The UK has leaned on the US on China, restricting Chinese telecommunications giant Huawei’s access to its 5G network. However, analysts warn that the change is motivated less by a change of heart about Beijing than by a desire not to get out of step with its most important ally after Brexit.

Some in Europe argue that Mr. Biden’s China policy is not fully worked out, noting that there was no shortage of diplomatic pantomime at Mr. Blinken’s stormy meeting with Chinese officials in Alaska in March.
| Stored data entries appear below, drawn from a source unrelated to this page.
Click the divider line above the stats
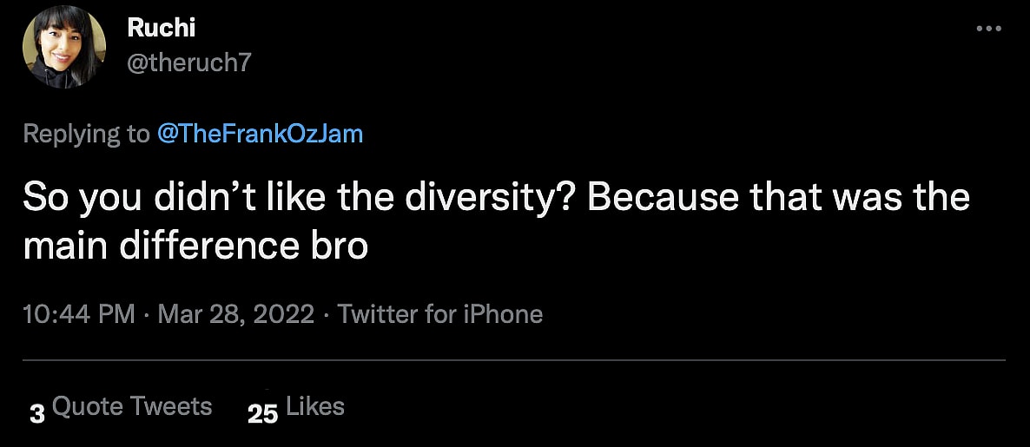 click(514, 359)
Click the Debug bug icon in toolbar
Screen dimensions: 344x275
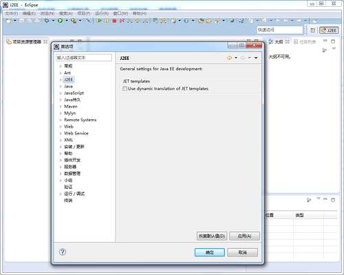point(47,21)
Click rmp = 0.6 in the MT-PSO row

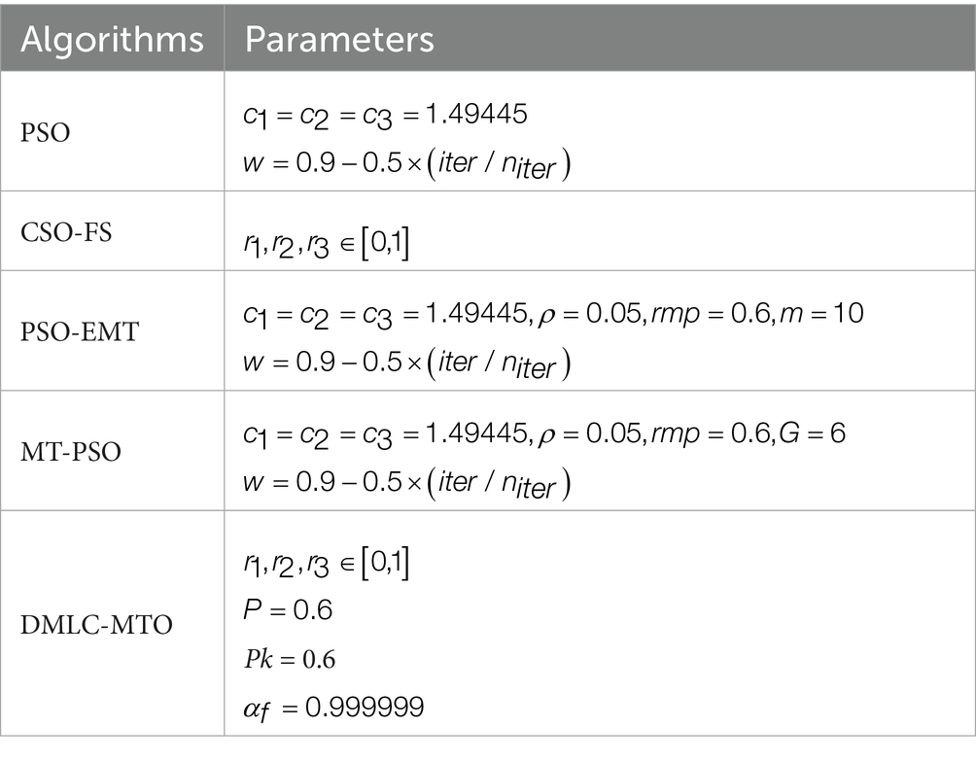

Europe’s views could also develop further with the departure of Ms. Merkel, who firmly believes in a commitment to China, after 16 years in office and with French President Emmanuel Macron, who faces a difficult election campaign next year.

“The EU’s position on China has hardened over human rights issues,” said Simon Fraser, a former senior official in the UK Foreign Office. “I suspect there is a lot in common, even if different national interests come into play.”

Still, some Europeans have been put off by the way Mr Biden has portrayed competition with China in stark ideological terms – a fateful battle between democracy and autocracy in which the autocrats could win.

For leaders like Ms. Merkel, whose land sells millions of Volkswagen and BMW in China, the relationship is driven by trade and technology, not a possible military clash in the South China Sea.

“There’s a profound psychological problem at play,” said Thomas Wright, director of the Center on Europe and the United States at the Brookings Institution in Washington. “Some Europeans believe the US is too nostalgic for the Cold War and too ready to return.”

These are, of course, the early days of Mr Biden’s presidency. Analysts said he had recalibrated his message on China and Russia two months ago when he told Congress that Chinese President Xi Jinping believed that “democracy cannot compete with autocracies in the 21st century.”

Charles A. Kupchan, a Georgetown University professor who worked in the Obama administration on European affairs, said Mr Biden’s goal was to prevent the creation of a Sino-Russian bloc against the West. That requires the help of allies, which is why he predicted that Mr. Biden would not only listen to Europeans, but would also listen.

“This attempt to find geopolitical dividing lines will not find much support from the American allies,” said Kupchan.

Mr Biden appears to be sensitive to these concerns. In a column in the Washington Post last Sunday in which he outlined his travel destinations, he refrained from militant references to an autocratic China. Instead, he wrote about whether the United States and its allies might face a poor challenge: “Can democracies come together to deliver real results for our people in a rapidly changing world?”